Poco después se fijó una fecha para conectar a Mía a la red. Activistas de diversos grupos intentaron sabotear el acto durante las semanas previas, pero se ganaron el oprobio y el rechazo del resto de la sociedad. Los medios no hablaban de otra cosa que «gran día». Popularmente, la fecha destacada se conocía como «el enchufe» y varios grupos de personas reservaban mesa en locales para poder presenciarlo en directo, haciendo de ello todo un acontecimiento multitudinario.
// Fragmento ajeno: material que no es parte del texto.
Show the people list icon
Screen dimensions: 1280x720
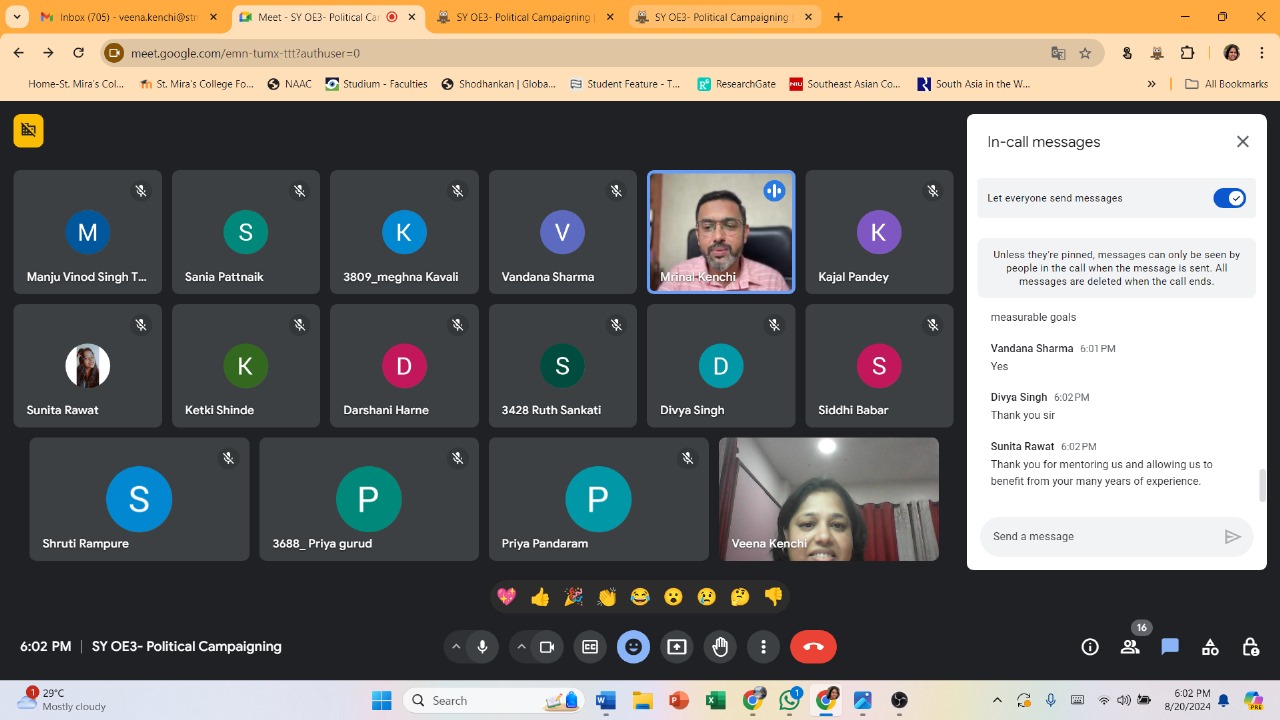coord(1130,647)
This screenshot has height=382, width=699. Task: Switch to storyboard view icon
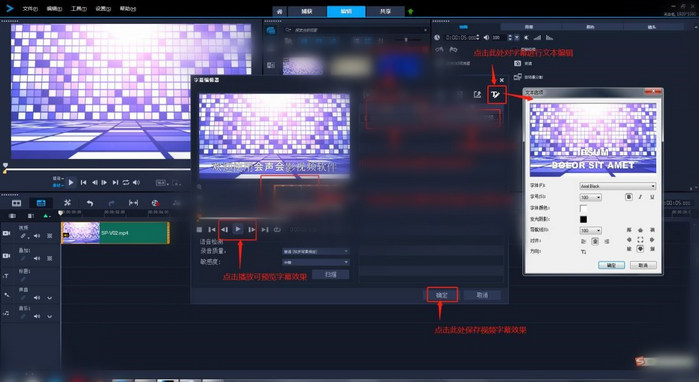point(16,203)
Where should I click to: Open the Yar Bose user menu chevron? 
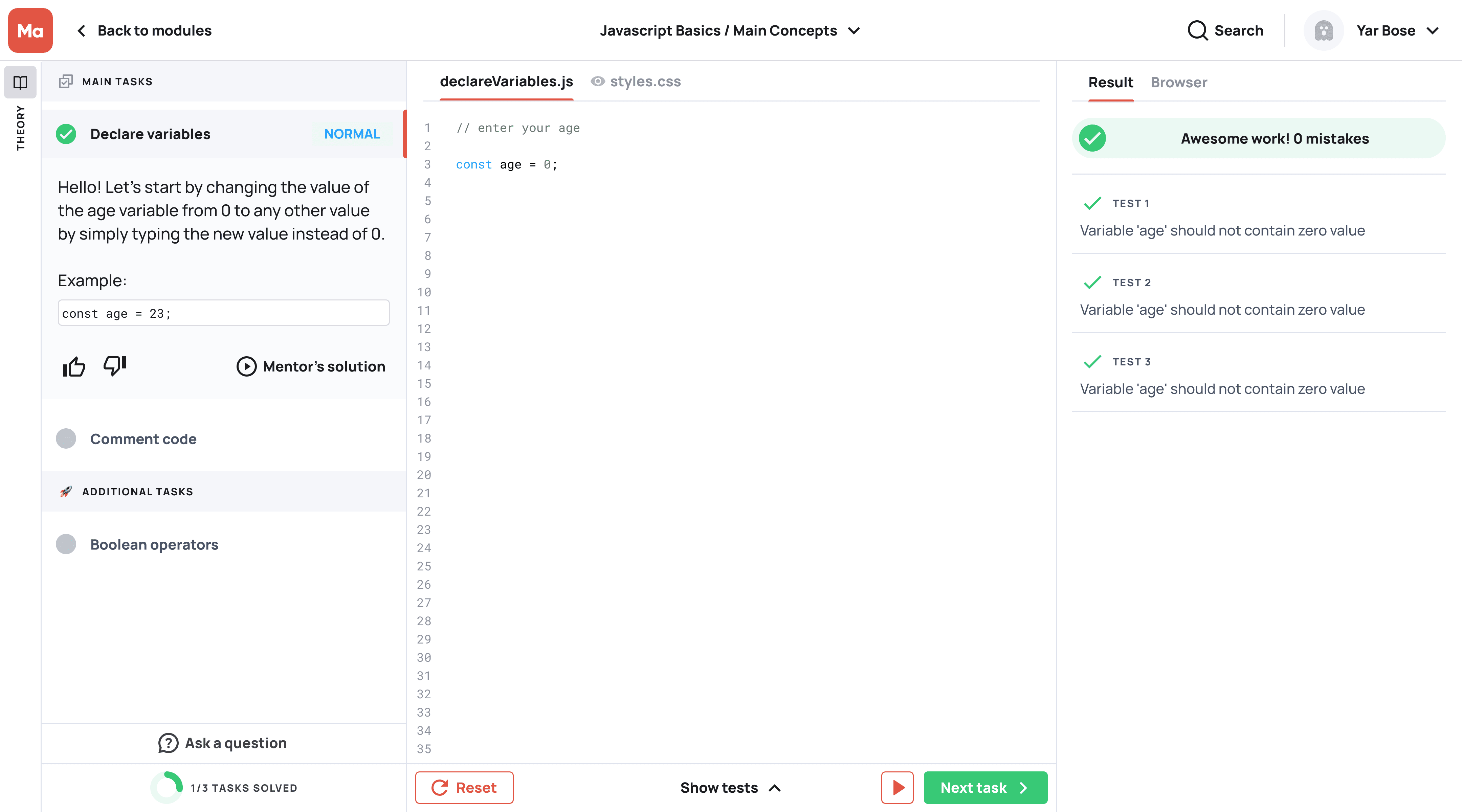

De nuevo llegó el gran día y, por imposible que pareciera, volvió a batir unos récords de audiencia que se alzaban a cifras absolutamente desorbitadas. Los medios aseguraban que un 99,86% de los doce mil millones de personas que habitaban la tierra estaban siendo testigos de aquel momento, del final del mundo según lo conocíamos y de un nuevo principio, según esperábamos. Pero no fue así, al menos no para la humanidad.
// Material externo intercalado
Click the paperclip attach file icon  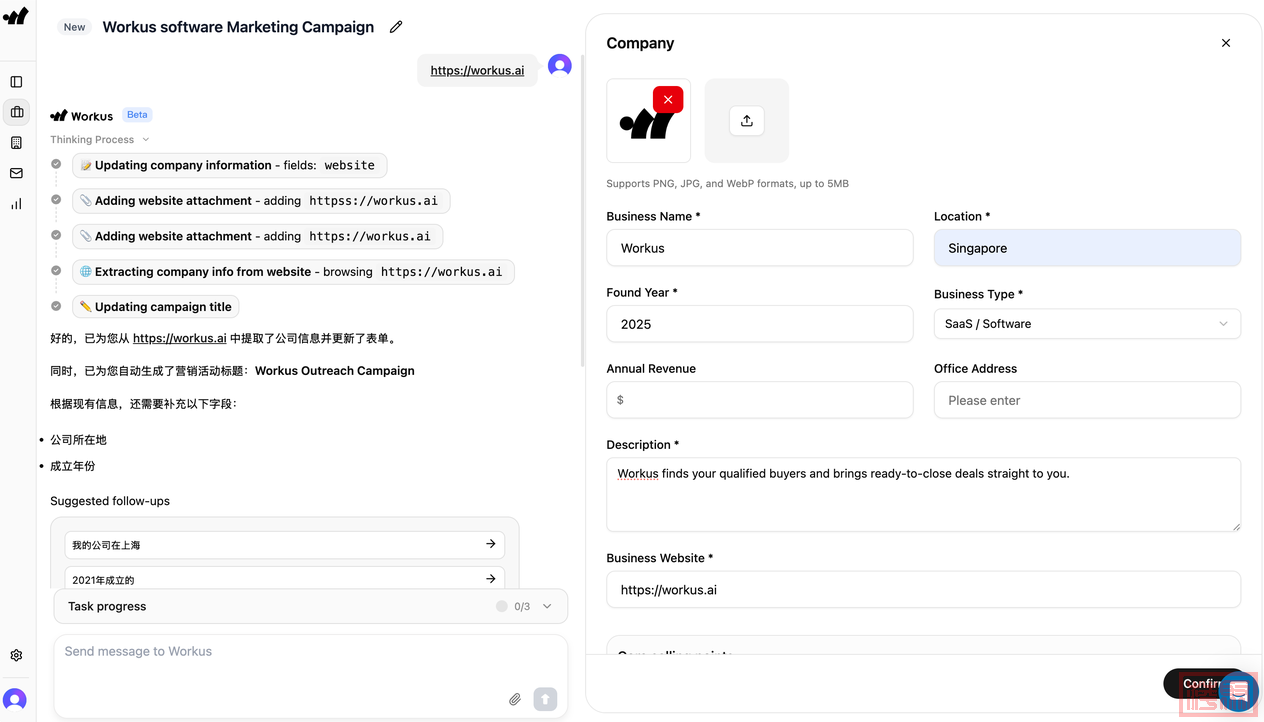point(515,699)
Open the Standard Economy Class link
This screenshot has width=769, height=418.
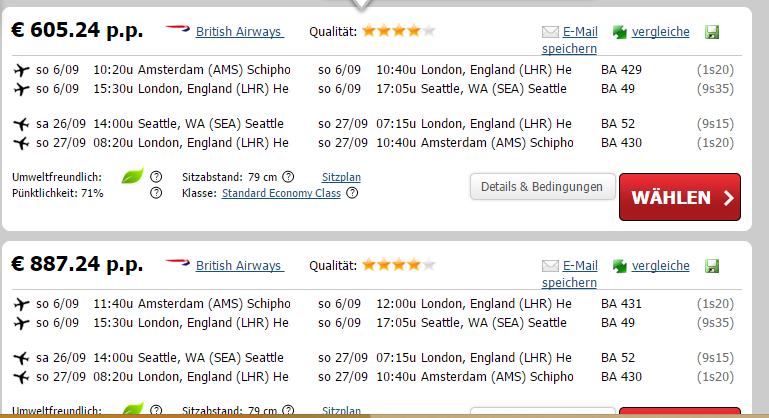[x=281, y=193]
Cuando el presidente de los Estados Unidos y el líder del grupo inversor estrecharon sus manos, había cientos de planos de diferentes ángulos desde los que ver las arrugas en la comisura de sus ojos al sonreír, la jocosidad de sus gestos, las venas de sus manos, la tensión con la que las agitaban… Pero, finalmente, las separaron, se miraron una última vez y el empresario hizo un gesto con su mano mirando al presidente, como señalando el botón que le daba acceso a Mía a la red de internet. Entonces, posó la misma mano con la que había hecho el gesto sobre el hombro izquierdo del político y, segundos después, éste accionó el pulsador. Entonces, en una fracción de segundo, hubo un apagón mundial.
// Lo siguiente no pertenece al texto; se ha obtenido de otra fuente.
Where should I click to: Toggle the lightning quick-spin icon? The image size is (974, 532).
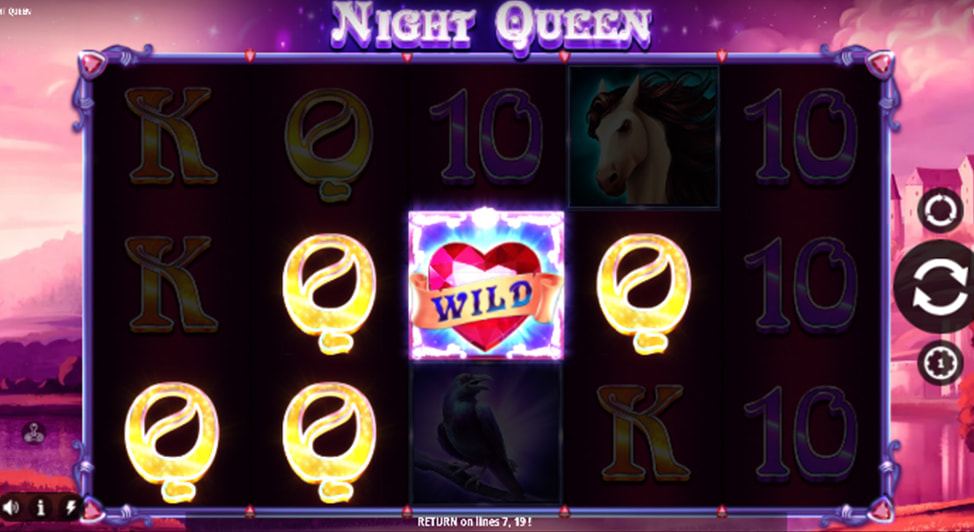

Los generadores de emergencia de varios países respondieron, pero nada volvió a ser lo mismo. Según algunos expertos, Mía realizó tantas búsquedas en esa fracción de segundo como átomos hay en los granos de arena de una playa. Todo el sistema colapsó, pero después de reiniciarlo, el ordenador había tomado el control de la red y había convertido todas las redes públicas en ciclos cerrados a través de los que gestionar la riqueza mundial, la producción, las transacciones, la gestión de las ciudades e infraestructuras, las empresas… Todo se había convertido en un caos. De hecho, se había convertido en un orden perfecto, pero gestionado por una agente que había venido a salvar al mundo tal como lo conocíamos, el Deus ex machina. Lo que no habían pensado es que el único problema real del mundo éramos quienes lo habitábamos.

En la resistencia aguantamos como podemos desde entonces. Sobreviviendo en analógico. Nuestro mundo ya no existe, pero nuestro planeta está sano y custodiado por un muro infranqueable que nosotros mismos construimos. Al final, en algo tuvieron razón: Deus ex machina, Deus est machina.